Así, a diferencia de los papás “ogros”, estos papás descubren en el enamorado al hijo que nunca tuvo y, por esa natural afinidad, puede llegar a convertirse en un involuntario obstáculo para su propia hija. No es rara la siguiente escena: tú y tu pareja o pretendida están saliendo rumbo al cine para una función que comenzará en media hora. Están claramente apurados. Pero justo en el instante de despedirse, al papá –que no ha captado la urgencia del contratiempo- se le da por iniciar una conversación que promete debate. “Oye, ¿y viste el gol de Messí el otro día? El carajito es arrecho. ¿Quién te parece mejor, él o Maradona?” o a su mamá inquiríendote “¿Y ya has probado las empanadas de tal sitio? Dime si no son espectaculares”. Solo un destemplado grito de tu dama (“Ya pues, papáaaaa/mamáaaaaa, ¡vamos a llegar tarde por tu culpa!”) podrá desbaratar esa acalorada cháchara.

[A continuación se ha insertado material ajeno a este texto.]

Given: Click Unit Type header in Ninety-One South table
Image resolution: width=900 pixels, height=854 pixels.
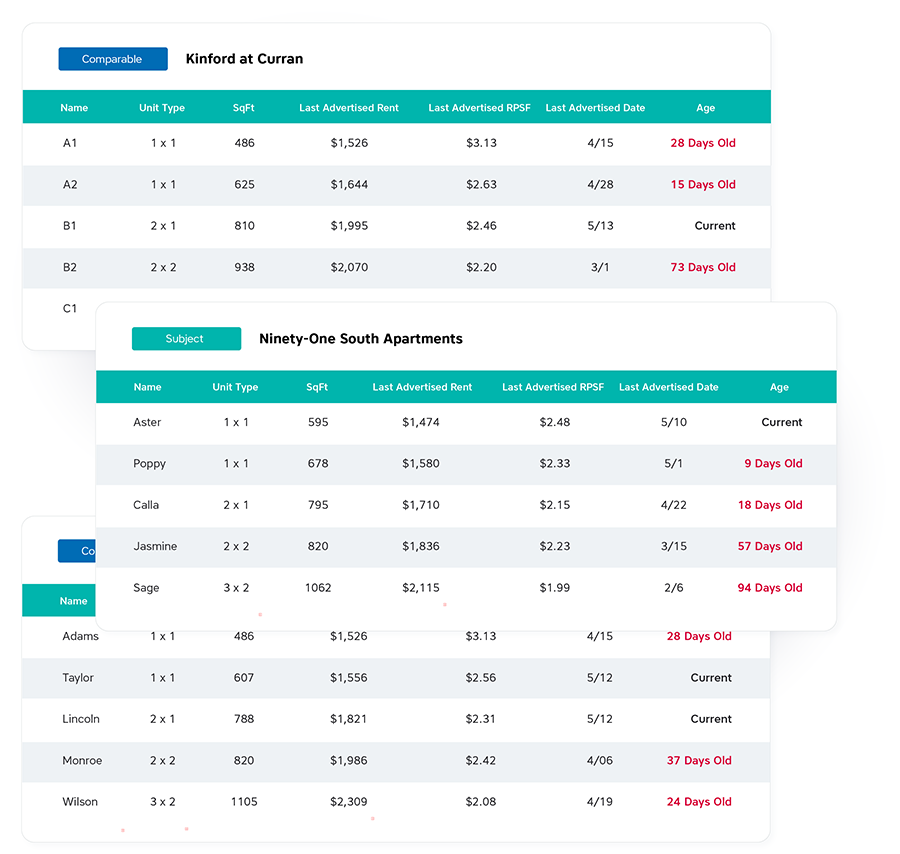Looking at the screenshot, I should click(x=235, y=387).

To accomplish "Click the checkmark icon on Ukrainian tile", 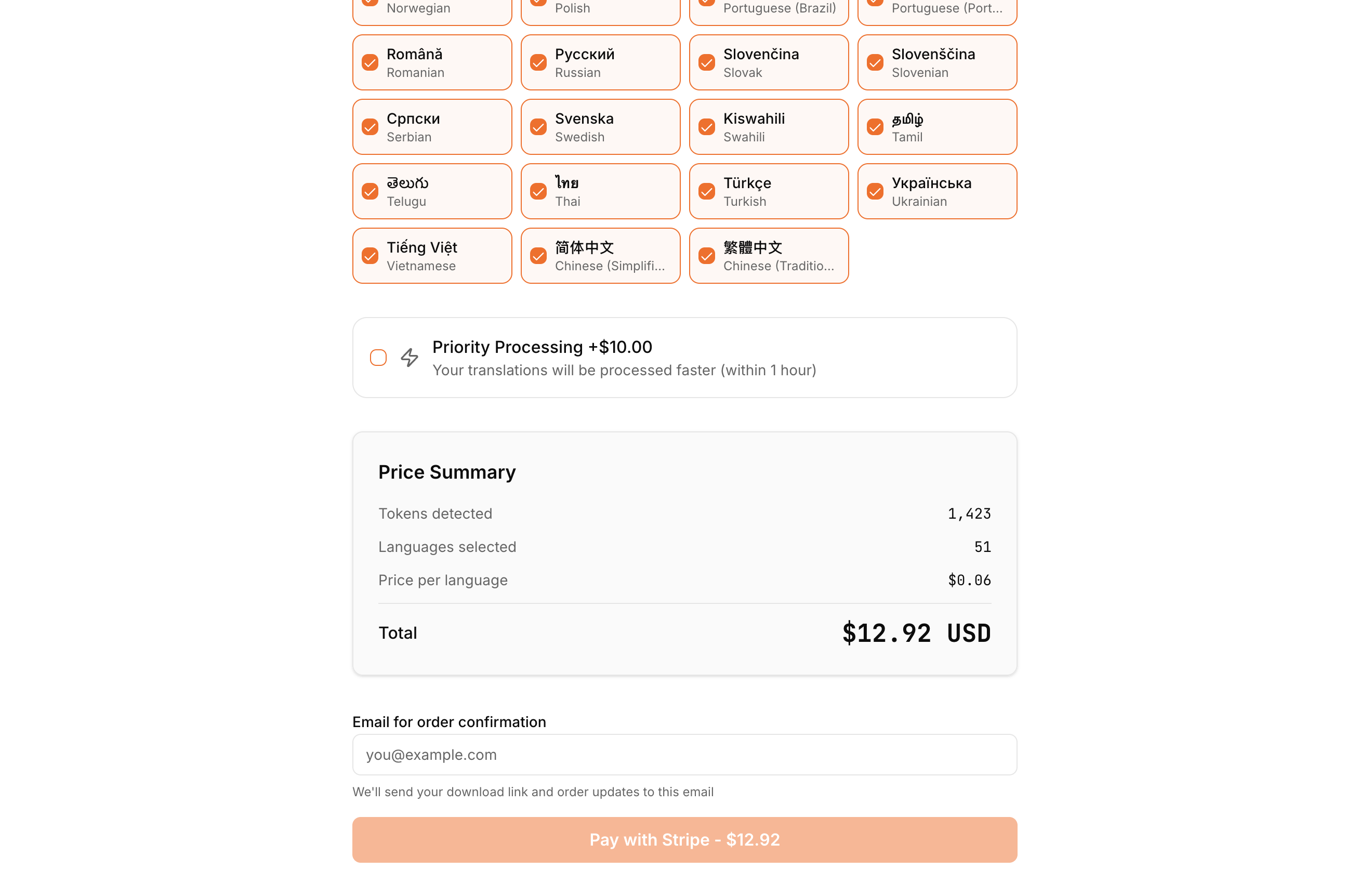I will 874,191.
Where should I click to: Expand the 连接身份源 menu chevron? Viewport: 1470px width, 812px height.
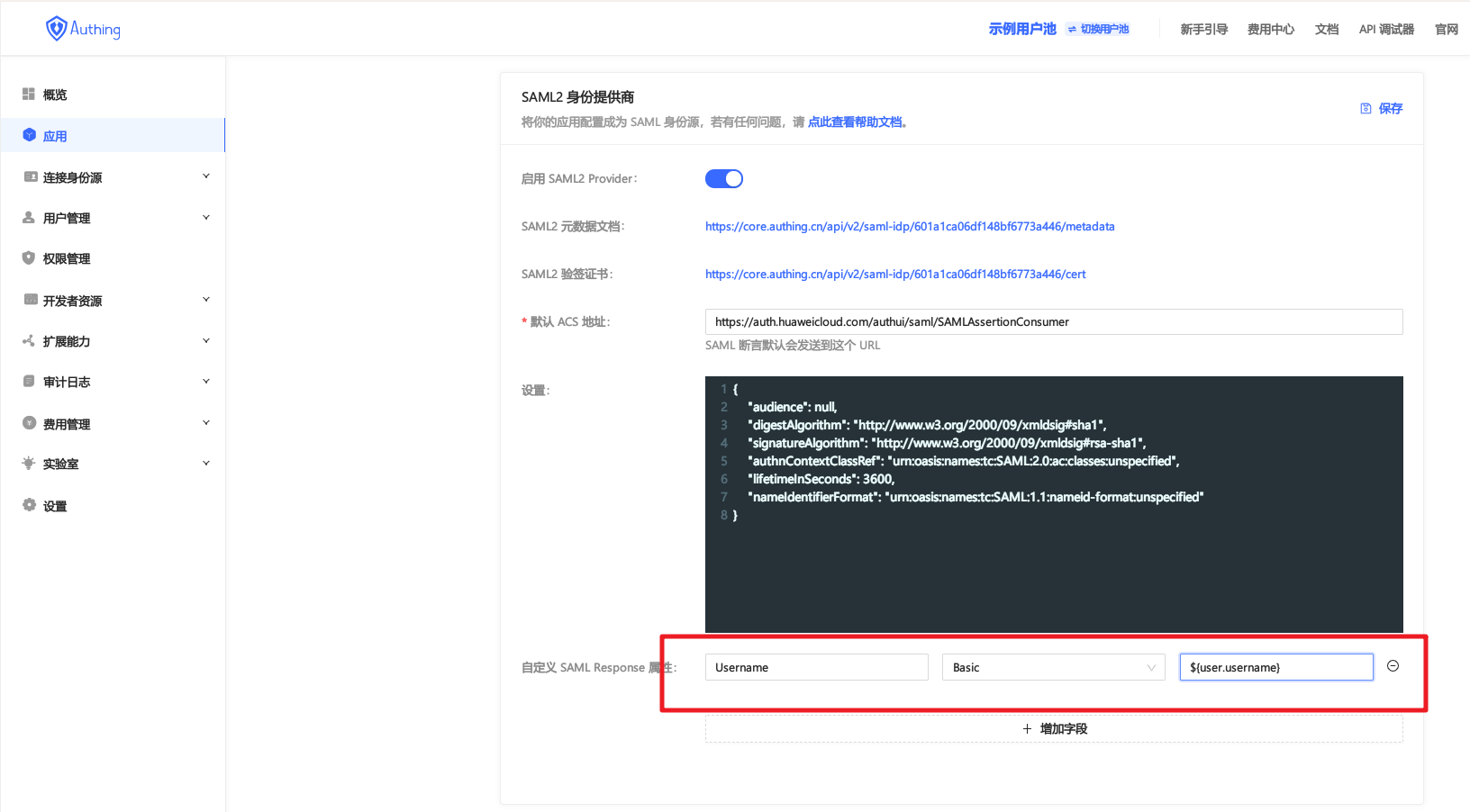206,176
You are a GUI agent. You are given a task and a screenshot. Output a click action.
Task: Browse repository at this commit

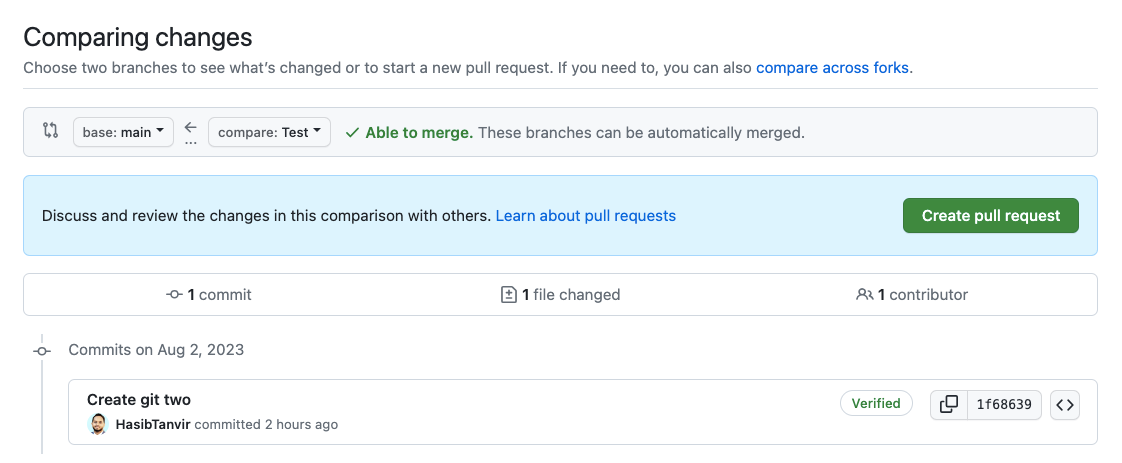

Muchos han caído en el cliché occidental de las etiquetas –sobretodo en el caso de la siempre vilipendiada “suegra”- pero, caballeros, por mi parte les digo que, sea cual sea los que les toquen, venérelos y enamórelos como a sus cómplices. Y con más razón: Amén de hacer de tu pareja o pretendida lo que es, de lo que te enamoraste; serán ellos primeros actores de esa película que pretendes emprender: los papás, las mamás, los hermanos y hermanas, los abuelos, los primos, los tíos, las mascotas. Todos son parte de esa escenografía que tienes o quieres para tu vida. Son, casi casi, como una Sagrada Familia paralela. Que espero disfruten o aprendan a disfrutar, y que nunca les llegue la Última Cena.

Por mi parte, debo admitirlo. No sé si el destino me brindará la oportunidad de conocer a los míos. Sólo dentro de mi me consuela la, quizá falaz, pero vanidosa y optimista intuición de que -a diferencia de su hija- ellos no encontrarán un mejor reemplazo para mí.